Give 'Em Enough Rope
Despite having killed off many a beloved series, I do have some shred of sympathy for Konami. As having finished Death Stranding I too would be wary of funding/enabling such a man so seemingly convinced of his own genius. His credit sequences seem more like odes to his own glory these days, with his entourage of celebrity pals to help cement his rock star status within the industry. Yet it’s not without some merit; he may produce pretentious nonsense, but Metal Gear Solid was compelling nonsense and its gameplay chops only improved as time went on.
So having the freedom now to do his own thing we have Death Stranding, a game that you might imagine had Solid Snake given up his day job to work for a post apocalyptic postal service/broadband provider. The story has our protagonist Sam tasked with helping to rebuild the US all the while dealing with the now very real ghosts of the dead. All of which is a simplification of course, but going in as blind as possible is the best advice I can give as experiencing things fresh makes the incredulity/wonder all the more impactful.
But for as much as Hideo Kojima may fancy himself as a modern day kubrickian auteur, the closer comparison I would make is that of David Cage. Both produce games of incredible technical craft yet grossly overestimate their abilities as storytellers. But whilst Kojima is more imaginative, he is incapable of sparing us his gruelling homework. His references to various real world ideas and phenomena are so leaden and inelegant yet he expends great effort in dragging us through them with excruciatingly prolonged exposition after excruciatingly prolonged exposition. Never before has someone been in so dire need of an editor and it highlights both his and Death Stranding’s preponderance to have characters simply stand around and explain the plot to one another.
This isn’t good storytelling. Exposition is supposed to be intricately weaved within the fabric of the story, not the primary device by which to tell it. Characters are prevented from any sort of natural development as they have their arcs explained to you at length. We are given no subtext, nothing is left unsaid, a sure sign that the writer either has no faith in the audience or simply believes them to be as stupid as they are. The big reveals are obvious and telegraphed with all the deftness and subtlety of an elephant in ice-skates. Let’s also not mention the bizarre/god-awful naming conventions and Kojima’s... ’complicated’ relationship with women.

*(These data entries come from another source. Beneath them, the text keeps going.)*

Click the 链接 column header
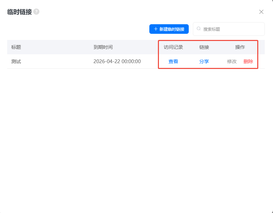This screenshot has width=273, height=213. (x=204, y=47)
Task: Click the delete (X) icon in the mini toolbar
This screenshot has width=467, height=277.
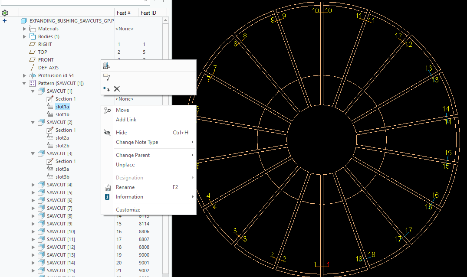Action: pyautogui.click(x=116, y=88)
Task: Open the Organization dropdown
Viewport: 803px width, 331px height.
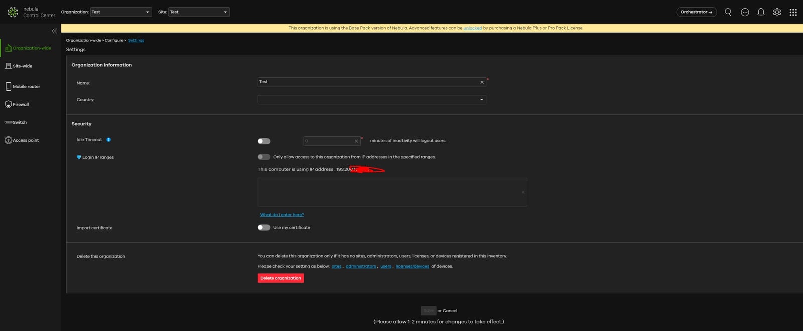Action: [120, 12]
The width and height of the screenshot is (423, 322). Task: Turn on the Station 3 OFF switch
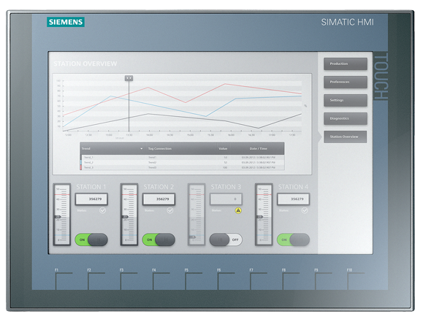pyautogui.click(x=226, y=239)
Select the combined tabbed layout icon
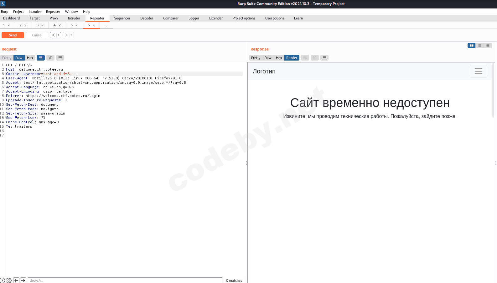The image size is (497, 283). [488, 45]
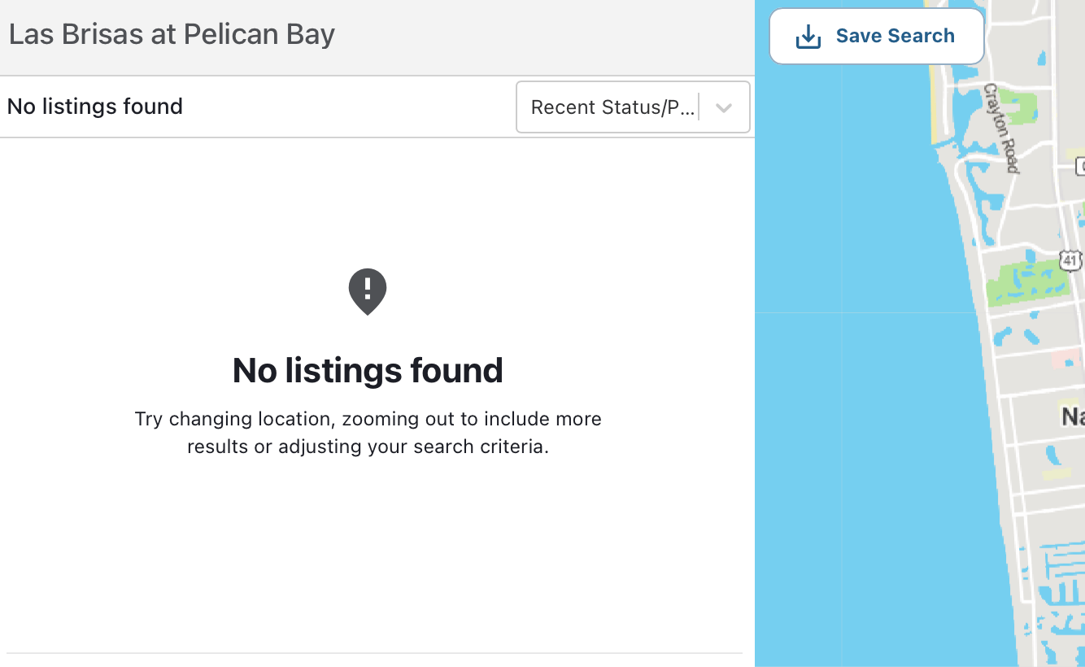Click the small pink area on the map
The image size is (1085, 667).
(x=1064, y=357)
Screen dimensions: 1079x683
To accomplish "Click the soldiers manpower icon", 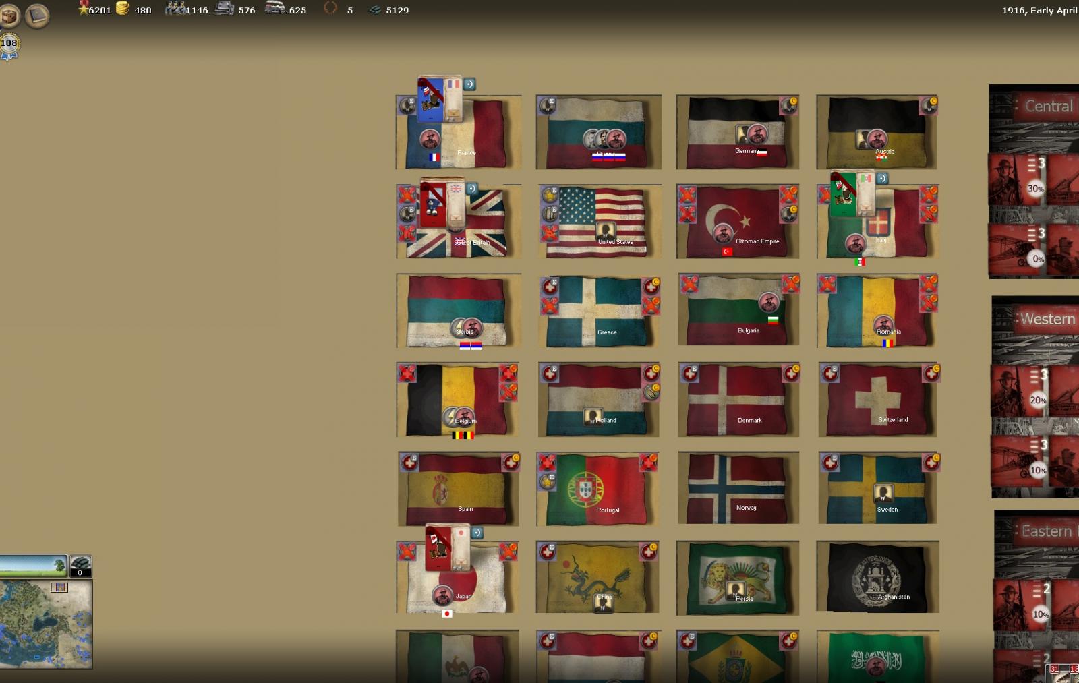I will coord(175,9).
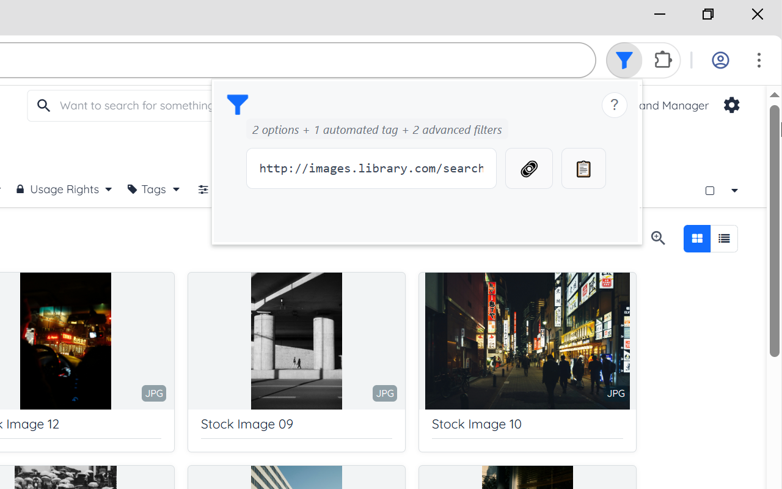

However, in between all the empty melodrama, clunky lines and flatulent pontificating there are brief moments where the story manages to marry its ambitions with some affecting execution. This invariably occurs where actual relationships are involved and where events have built up to the moment in question, helped a great deal by a cast doing their level best with material that often doesn’t deserve such commitment.
It also helps that there is no shortage of style or cinematic flair. Death Stranding looks fantastic, and for all its narrative privations it does know where to point the camera at least. As with Quantic Dream, few developers are as impressive with their production values and some of what’s on show is really quite astonishing. The facial capture especially is some of the best I’ve ever seen, capturing a wide range of emotions at a level I would have never thought possible back when I was younger with my Atari 7800 and Master System.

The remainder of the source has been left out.